It has been awesome to find wonderful women who blog about their struggles to become parents because it helps me feel not so alone in this, although it still surprises me to be reading another blog and it is as if at times the words feel as if they have jumped out of my brain and on to the page. Its as if someone is reading my mind, the words I cannot find to put down into cohesive thought but someone else has. I may be the minority --- those who are reproductively challenged --- but it is some comfort to know I am not alone.

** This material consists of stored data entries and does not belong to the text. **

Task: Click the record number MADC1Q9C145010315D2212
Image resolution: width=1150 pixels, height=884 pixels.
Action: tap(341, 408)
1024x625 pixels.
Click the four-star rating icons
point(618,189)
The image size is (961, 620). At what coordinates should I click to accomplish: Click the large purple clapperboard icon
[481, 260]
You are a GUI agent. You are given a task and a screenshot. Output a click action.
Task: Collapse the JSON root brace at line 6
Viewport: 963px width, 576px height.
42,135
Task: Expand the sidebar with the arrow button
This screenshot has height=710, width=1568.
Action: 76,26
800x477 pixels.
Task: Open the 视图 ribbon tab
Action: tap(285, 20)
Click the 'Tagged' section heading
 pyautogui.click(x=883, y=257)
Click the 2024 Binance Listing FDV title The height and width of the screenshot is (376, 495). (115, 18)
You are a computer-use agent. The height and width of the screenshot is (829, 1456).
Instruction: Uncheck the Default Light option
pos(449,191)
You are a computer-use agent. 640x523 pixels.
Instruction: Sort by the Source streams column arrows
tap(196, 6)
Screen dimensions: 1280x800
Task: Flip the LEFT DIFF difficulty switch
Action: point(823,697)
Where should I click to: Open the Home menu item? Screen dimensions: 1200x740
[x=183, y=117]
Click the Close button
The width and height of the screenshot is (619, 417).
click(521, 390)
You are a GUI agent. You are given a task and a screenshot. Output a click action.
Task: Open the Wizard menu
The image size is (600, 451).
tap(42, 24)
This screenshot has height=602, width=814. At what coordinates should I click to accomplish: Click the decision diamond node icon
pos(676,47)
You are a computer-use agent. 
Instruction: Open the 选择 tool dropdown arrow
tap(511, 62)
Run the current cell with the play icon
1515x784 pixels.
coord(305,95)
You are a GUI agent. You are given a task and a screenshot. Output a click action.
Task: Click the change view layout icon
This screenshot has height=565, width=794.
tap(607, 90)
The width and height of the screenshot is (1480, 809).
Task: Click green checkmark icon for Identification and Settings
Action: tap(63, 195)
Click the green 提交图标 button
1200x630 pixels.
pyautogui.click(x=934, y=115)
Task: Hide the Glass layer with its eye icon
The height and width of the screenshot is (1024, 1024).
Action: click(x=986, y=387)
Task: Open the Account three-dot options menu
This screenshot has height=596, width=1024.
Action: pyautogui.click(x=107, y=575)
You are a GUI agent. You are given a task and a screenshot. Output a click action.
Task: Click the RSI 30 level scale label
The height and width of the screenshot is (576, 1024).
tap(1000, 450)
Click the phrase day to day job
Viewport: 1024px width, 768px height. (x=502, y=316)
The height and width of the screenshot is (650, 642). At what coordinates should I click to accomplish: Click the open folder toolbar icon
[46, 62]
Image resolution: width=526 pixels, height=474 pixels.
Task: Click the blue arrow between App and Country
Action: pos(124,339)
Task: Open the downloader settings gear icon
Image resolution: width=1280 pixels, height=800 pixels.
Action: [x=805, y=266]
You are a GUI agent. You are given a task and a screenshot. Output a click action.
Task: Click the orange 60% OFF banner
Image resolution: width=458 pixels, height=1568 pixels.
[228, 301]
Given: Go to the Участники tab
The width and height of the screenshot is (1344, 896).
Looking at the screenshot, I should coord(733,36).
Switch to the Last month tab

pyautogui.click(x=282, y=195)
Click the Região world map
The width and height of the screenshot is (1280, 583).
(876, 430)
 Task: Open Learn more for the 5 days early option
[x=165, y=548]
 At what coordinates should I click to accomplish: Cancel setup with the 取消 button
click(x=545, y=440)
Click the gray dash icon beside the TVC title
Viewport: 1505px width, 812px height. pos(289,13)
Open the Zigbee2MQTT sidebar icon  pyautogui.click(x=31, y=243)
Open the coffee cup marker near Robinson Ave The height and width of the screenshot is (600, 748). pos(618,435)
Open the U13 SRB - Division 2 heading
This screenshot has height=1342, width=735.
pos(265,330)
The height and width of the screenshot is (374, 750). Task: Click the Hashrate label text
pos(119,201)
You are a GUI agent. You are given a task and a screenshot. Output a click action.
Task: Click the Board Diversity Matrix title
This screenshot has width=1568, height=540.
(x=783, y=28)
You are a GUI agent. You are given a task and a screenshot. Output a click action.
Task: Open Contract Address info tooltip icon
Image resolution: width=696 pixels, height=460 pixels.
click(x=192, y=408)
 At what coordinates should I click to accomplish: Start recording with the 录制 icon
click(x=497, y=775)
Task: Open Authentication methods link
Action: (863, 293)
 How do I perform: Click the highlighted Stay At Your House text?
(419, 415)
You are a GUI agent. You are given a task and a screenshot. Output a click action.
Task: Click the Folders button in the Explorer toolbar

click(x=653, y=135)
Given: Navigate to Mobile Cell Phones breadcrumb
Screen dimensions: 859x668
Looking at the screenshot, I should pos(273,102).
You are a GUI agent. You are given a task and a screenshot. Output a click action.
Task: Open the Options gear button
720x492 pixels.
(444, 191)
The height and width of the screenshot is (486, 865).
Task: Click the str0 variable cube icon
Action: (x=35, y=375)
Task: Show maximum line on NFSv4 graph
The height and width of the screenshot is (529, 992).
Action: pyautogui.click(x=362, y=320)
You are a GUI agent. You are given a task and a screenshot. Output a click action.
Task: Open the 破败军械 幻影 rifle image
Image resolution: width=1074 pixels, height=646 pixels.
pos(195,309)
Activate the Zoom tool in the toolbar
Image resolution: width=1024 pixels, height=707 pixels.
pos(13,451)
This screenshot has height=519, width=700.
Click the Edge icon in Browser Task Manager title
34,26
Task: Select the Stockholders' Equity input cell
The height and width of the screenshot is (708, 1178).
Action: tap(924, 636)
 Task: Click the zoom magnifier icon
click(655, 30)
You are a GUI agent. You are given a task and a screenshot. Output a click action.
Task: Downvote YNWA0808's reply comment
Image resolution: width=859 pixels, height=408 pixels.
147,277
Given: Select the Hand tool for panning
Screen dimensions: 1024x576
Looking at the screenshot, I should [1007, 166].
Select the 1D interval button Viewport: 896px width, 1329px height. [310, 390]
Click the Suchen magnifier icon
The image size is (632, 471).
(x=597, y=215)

Words from another struggling to build a family:
"It's amazing that through everything we've been through, people still seem to be under the impression we're doing fine. It's not that we're putting up a good show, (because those that truly know me know better), but rather because most of them don't really want to know. Sure they'll ask, and I tell them exactly how things are... but they never seem to listen. Like, they listen to the words but refuse to accept the meaning. I can tell them and tell them that things aren't easy, that it'll be years before we become parents- if we become parents- and I'll tell them in great detail all the hurdles we'll have to cross, and yet their standard reply is, "Well, it will happen someday." Which is no support at all, and no help. Because there is no guarantee it will happen someday. The statement is used to pacify, to end the conversation, to say, "I don't know what to say, so I'm going to say nothing." And they never bring it up, never ask questions, never even to ask how we are... and then we can never bring it up again because they seem disengaged the entire time. And it's easy enough for someone to say that it'll happen when they aren't the ones putting themselves through hell time and time again, they aren't the ones coughing up every spare penny they have, it isn't their lives that have been altered forever. It's ours. All ours. Sometimes the weight of that is deafening."
1 comment:
I hope I am never that insensitive person. I have learned a lot from reading your blog, and I hope that it makes me more sensitive and understanding. I really do care, and I really do want to know how you are feeling, even if I don't get to ask very often.